WORK TO COMPLETE ▸ Copy the listing below word for word.

━━━━━━

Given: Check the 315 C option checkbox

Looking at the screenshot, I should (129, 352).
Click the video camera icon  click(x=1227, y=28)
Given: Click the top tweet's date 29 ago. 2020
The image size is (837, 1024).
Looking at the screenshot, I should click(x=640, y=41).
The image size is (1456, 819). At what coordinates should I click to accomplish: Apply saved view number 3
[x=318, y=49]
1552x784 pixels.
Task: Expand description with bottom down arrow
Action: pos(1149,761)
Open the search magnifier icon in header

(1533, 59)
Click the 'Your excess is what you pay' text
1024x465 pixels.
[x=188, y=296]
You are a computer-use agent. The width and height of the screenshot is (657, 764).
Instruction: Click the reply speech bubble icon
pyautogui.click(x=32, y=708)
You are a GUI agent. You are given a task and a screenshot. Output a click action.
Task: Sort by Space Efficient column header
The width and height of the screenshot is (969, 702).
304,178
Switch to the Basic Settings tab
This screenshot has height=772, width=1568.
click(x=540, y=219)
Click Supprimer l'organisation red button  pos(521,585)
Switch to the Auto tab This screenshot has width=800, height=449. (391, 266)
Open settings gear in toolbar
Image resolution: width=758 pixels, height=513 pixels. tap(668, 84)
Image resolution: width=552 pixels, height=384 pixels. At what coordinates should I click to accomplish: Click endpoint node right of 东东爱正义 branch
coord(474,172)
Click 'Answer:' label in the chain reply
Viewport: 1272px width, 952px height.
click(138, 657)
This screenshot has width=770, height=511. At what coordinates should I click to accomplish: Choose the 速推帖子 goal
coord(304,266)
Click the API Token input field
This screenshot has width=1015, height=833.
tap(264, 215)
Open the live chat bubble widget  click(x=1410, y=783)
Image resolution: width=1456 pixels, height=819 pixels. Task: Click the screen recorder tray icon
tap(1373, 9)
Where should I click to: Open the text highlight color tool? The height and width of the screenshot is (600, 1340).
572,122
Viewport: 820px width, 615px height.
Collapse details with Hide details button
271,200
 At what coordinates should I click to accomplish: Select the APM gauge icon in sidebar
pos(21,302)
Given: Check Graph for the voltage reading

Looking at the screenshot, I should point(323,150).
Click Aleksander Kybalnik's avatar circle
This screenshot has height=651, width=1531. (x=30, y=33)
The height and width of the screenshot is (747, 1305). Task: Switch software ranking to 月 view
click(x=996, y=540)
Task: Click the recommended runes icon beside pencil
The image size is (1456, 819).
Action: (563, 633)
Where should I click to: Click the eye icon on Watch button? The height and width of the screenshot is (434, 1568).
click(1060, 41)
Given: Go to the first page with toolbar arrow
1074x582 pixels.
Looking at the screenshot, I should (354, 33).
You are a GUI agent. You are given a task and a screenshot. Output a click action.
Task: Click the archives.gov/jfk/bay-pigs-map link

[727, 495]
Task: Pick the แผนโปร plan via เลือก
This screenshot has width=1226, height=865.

━━━━━━

COMPLETE OUTPUT ▸
Given: Check the 315 C option checkbox

Looking at the screenshot, I should (129, 352).
Click the video camera icon  click(x=1227, y=28)
Given: Click the top tweet's date 29 ago. 2020
The image size is (837, 1024).
Looking at the screenshot, I should click(x=640, y=41).
The image size is (1456, 819). At what coordinates should I click to accomplish: Apply saved view number 3
[x=318, y=49]
1552x784 pixels.
Task: Expand description with bottom down arrow
Action: pos(1149,761)
Open the search magnifier icon in header

(1533, 59)
Click the 'Your excess is what you pay' text
1024x465 pixels.
[x=188, y=296]
You are a computer-use agent. The width and height of the screenshot is (657, 764).
Instruction: Click the reply speech bubble icon
pyautogui.click(x=32, y=708)
You are a GUI agent. You are given a task and a screenshot. Output a click action.
Task: Sort by Space Efficient column header
The width and height of the screenshot is (969, 702).
304,178
Switch to the Basic Settings tab
This screenshot has height=772, width=1568.
click(x=540, y=219)
Click Supprimer l'organisation red button  pos(521,585)
Switch to the Auto tab This screenshot has width=800, height=449. (391, 266)
Open settings gear in toolbar
Image resolution: width=758 pixels, height=513 pixels. tap(668, 84)
Image resolution: width=552 pixels, height=384 pixels. At what coordinates should I click to accomplish: Click endpoint node right of 东东爱正义 branch
coord(474,172)
Click 'Answer:' label in the chain reply
Viewport: 1272px width, 952px height.
click(138, 657)
This screenshot has width=770, height=511. At what coordinates should I click to accomplish: Choose the 速推帖子 goal
coord(304,266)
Click the API Token input field
This screenshot has width=1015, height=833.
tap(264, 215)
Open the live chat bubble widget  click(x=1410, y=783)
Image resolution: width=1456 pixels, height=819 pixels. Task: Click the screen recorder tray icon
tap(1373, 9)
Where should I click to: Open the text highlight color tool? The height and width of the screenshot is (600, 1340).
572,122
Viewport: 820px width, 615px height.
Collapse details with Hide details button
271,200
 At what coordinates should I click to accomplish: Select the APM gauge icon in sidebar
pos(21,302)
Given: Check Graph for the voltage reading

Looking at the screenshot, I should point(323,150).
Click Aleksander Kybalnik's avatar circle
This screenshot has height=651, width=1531. (x=30, y=33)
The height and width of the screenshot is (747, 1305). Task: Switch software ranking to 月 view
click(x=996, y=540)
Task: Click the recommended runes icon beside pencil
The image size is (1456, 819).
Action: (563, 633)
Where should I click to: Click the eye icon on Watch button? The height and width of the screenshot is (434, 1568).
click(1060, 41)
Given: Go to the first page with toolbar arrow
1074x582 pixels.
Looking at the screenshot, I should (354, 33).
You are a GUI agent. You are given a task and a screenshot. Output a click action.
Task: Click the archives.gov/jfk/bay-pigs-map link

[727, 495]
Task: Pick the แผนโปร plan via เลือก
This screenshot has width=1226, height=865.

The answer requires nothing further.